Tres Zapotes (Tres sah-po-tes, or "three sapodillas") is an important Olmec site located in the state of Veracruz, in the south-central lowlands of the Gulf coast of Mexico. It is considered the third most important Olmec site, after San Lorenzo and La Venta.

Tres Zapotes flourished during the Late Formative/Late Preclassic period (after 400 BC) and was occupied for almost 2000 years, until the end of the Classic period and into the Early Postclassic. The most important findings at this site include two colossal heads and the famous stelae C.

Archaeological Investigations at Tres Zapotes

Archaeological interest at Tres Zapotes begun at the end of the 19th century, when in 1867 the Mexican explorer José Melgar y Serrano reported seeing an Olmec colossal head in the village of Tres Zapotes. Later on, in the 20th century other explorers and local planters recorded and described the colossal head. In the 1930s famous archaeologist Matthew Stirling undertook the first excavation at the site. After that, several projects, by Mexican and United Sates institutions, have been carried out at Tres Zapotes. Among the archaeologists who worked at Tres Zapotes we can include: Philip Drucker and Ponciano Ortiz Ceballos. However, compared to other Olmec sites, Tres Zapotes is still poorly known.

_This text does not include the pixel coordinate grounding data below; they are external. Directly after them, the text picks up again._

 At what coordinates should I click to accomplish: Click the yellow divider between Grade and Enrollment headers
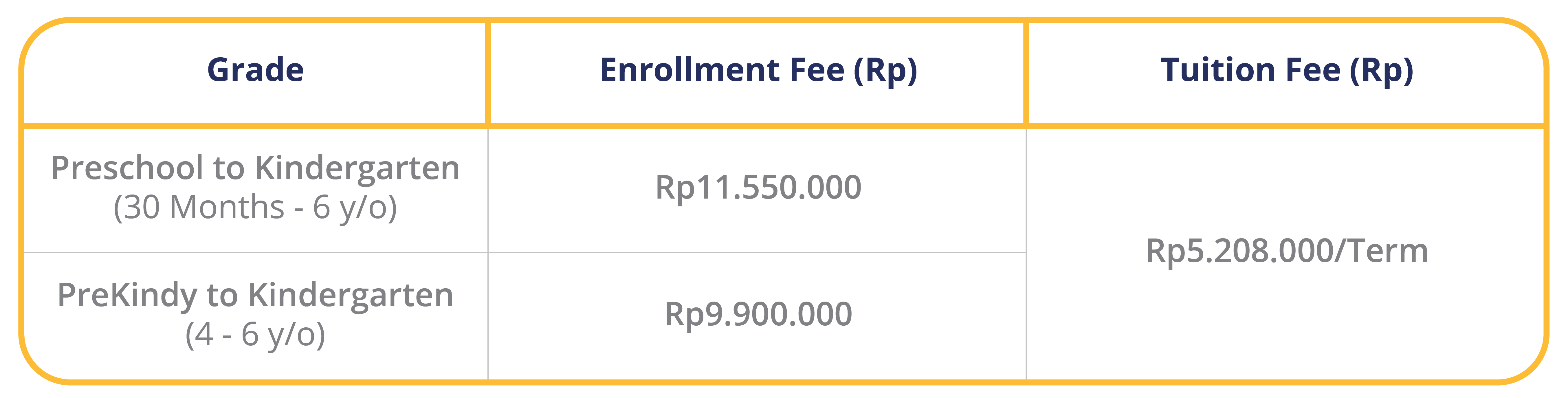coord(487,73)
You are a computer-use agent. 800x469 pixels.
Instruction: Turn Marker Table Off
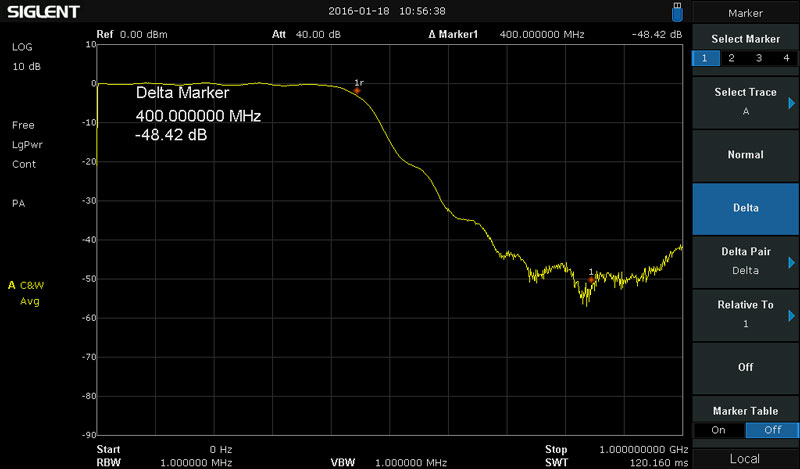771,430
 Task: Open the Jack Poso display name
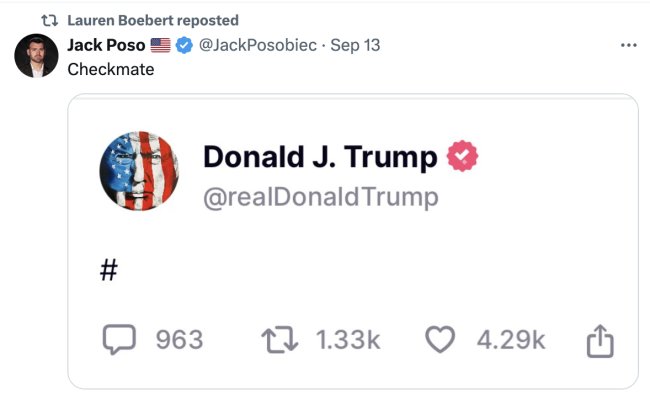tap(106, 45)
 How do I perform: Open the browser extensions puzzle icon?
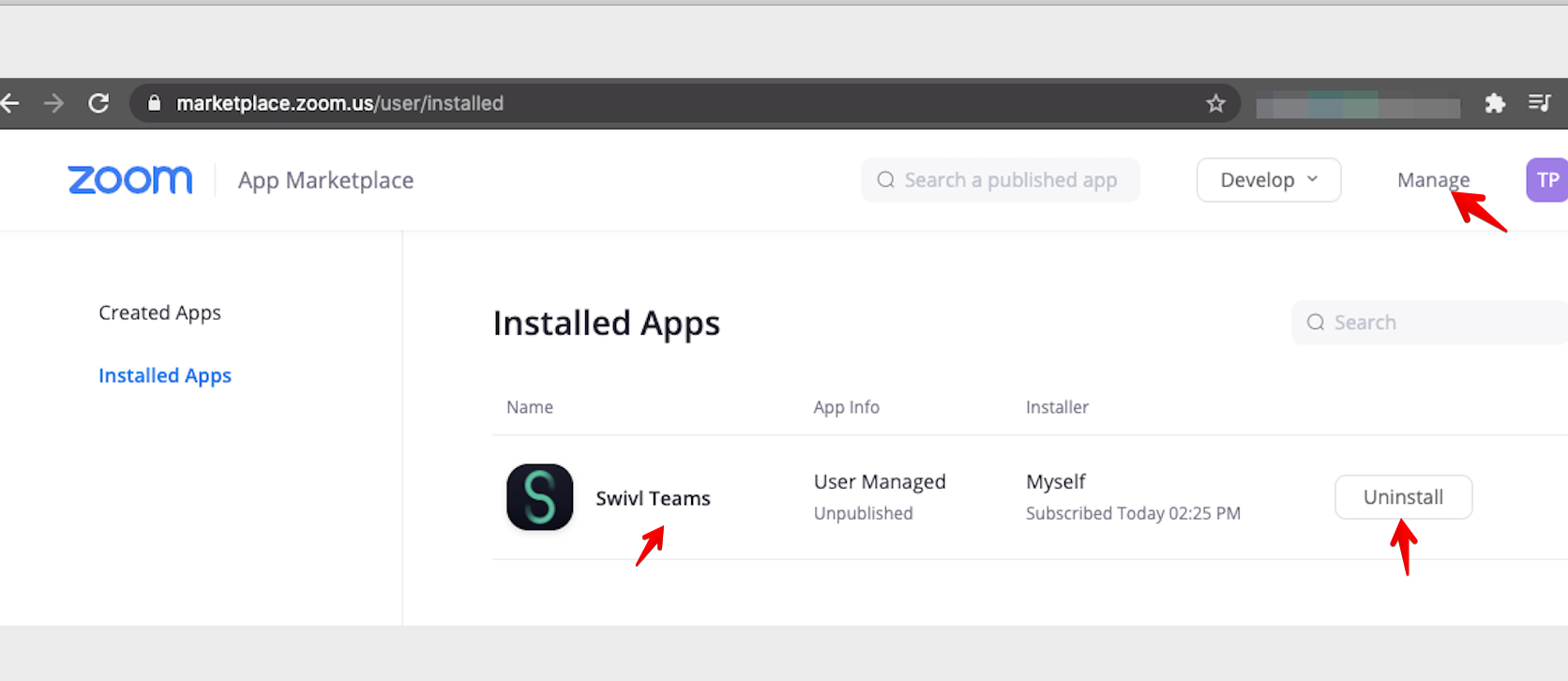1495,103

Tres Zapotes Cultural Development

The site of Tres Zapotes lies on the hillside of a swampy area, near the rivers Papaloapan and San Juan, in southern Veracruz, Mexico. The site counts more than 150 structures and about forty stone sculptures. Tres Zapotes was one of the main Olmec center after the decline of San Lorenzo and La Venta. When the Olmec culture stated to wane, at around 400 BC, Tres Zapotes continued to be occupied until the Early Postclassic ca AD 1200.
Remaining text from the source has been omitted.